To install and run the web-log generator,
- Install Java 8 or higher, maven and get this software using git.
On a mac, this can help get the right version of Java
export JAVA_HOME=$(/usr/libexec/java_home)
-
Then do this to build a jar file with all dependencies included
mvn package
-
Then use this to write one million log lines into the file "log" and to write the associated user database into the file "users".
java -cp target/log-synth-0.1-SNAPSHOT-jar-with-dependencies.jar com.mapr.synth.Main -count 1M log users
This program will produce a line of output on the standard output for each 50,000 lines of log produced. Each line will contain the number of log lines produced so far and the amount of time taken for the last tranche. The first tranche includes the time required to generate the user database and thus is much slower.
The data source here is a set of heavily biased random numbers to generate traffic sources, response times and queries. In order to give a realistic long-tail experience the data are generated using special random number generators available in the Mahout library.
There are three basic entities involved in the random process that generates these logs that are IP addresses, users and queries. Users have a basic traffic rate and a variable number of users sit behind each IP address. Queries are composed of words which are generated somewhat differently by each user. The response time for each query is determined based on the terms in the queries with a very few terms causing much longer queries than others. Each log line contains an IP address, a user cookie, a query and a response time. Response time is only printed if requested.
Logs of various sizes can be generated using the generator tools.

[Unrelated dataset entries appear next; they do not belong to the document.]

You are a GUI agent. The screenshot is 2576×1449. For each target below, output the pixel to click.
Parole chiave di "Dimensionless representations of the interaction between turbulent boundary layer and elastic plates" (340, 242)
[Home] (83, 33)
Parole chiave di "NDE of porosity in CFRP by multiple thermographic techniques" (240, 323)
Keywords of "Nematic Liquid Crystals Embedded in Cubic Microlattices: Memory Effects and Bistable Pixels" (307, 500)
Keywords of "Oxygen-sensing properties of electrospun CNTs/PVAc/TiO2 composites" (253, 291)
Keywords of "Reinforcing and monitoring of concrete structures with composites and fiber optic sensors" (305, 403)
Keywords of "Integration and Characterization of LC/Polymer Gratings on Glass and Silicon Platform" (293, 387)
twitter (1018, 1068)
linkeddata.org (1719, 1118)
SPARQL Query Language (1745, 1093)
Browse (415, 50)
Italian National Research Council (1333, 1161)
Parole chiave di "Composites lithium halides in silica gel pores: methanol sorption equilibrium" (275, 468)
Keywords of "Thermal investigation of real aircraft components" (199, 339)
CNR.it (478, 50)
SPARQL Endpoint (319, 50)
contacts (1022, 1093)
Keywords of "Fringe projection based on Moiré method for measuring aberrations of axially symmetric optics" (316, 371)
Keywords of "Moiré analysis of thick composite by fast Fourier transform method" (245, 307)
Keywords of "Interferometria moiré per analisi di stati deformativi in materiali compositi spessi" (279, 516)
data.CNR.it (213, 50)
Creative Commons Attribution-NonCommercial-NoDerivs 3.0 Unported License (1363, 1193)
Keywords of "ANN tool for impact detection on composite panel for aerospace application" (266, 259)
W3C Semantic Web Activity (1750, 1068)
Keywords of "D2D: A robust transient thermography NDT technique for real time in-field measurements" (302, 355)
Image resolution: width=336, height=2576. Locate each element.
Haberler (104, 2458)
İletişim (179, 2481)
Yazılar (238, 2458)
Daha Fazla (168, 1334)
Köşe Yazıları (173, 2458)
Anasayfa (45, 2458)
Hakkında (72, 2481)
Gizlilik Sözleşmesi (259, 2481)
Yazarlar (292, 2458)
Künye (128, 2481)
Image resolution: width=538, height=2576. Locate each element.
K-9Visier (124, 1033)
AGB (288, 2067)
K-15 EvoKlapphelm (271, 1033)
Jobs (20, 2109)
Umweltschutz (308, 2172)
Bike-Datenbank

The general goal of the queries is to find out what and/or who is causing long query times and where lots of traffic is coming from.
The questions we would like to answer include:
- What are the top IP addresses by request count?
- What are the top IP addresses by unique user?
- What are the most common search terms?
- What are the most common search terms in the slowest 5% of the queries?
- What is the daily number of searches, (approximate) number of unique users, (approximate) number of unique IP addresses and distribution of response times (average, min, max, 25, 50 and 75%-iles).
The general process for generating log lines is to select a user, possibly one we have not seen before. If the user is new, then we need to select an IP address for the user. Otherwise, we remember the IP address for each user.
Query words have an overall frequency distribution that is long-tailed. The program currently uses the same query distribution for every user, but it is possible for each user has a variation on that distribution. In order to model this, we sample each user's queries from a per-user Pittman-Yor process. In order to make users have similar query term distributions, each user's query term distribution is initialized from a Pittman-Yor process that has already been sampled a number of times. Having a separate query distribution for each user costs a considerable amount of time and memory and thus is not implemented in the current code. It can be enabled by modifying the user construction loop in the constructor for LogGenerator.
We also need to maintain an average response time per term. The response time for each query is log-normal distributed with a mean equal to the max of the average response times for the terms. Response times for words are sampled from a normal distribution with mean of 10ms for fast words and 50ms for slow words.
<James: currently the response time is not returned>
Users are assigned to IP addresses using a Pittman-Yor process with a discount of 0.9. This gives long-tailed distribution to the number of users per IP address. This results in 90% of all IP addresses having only a single user.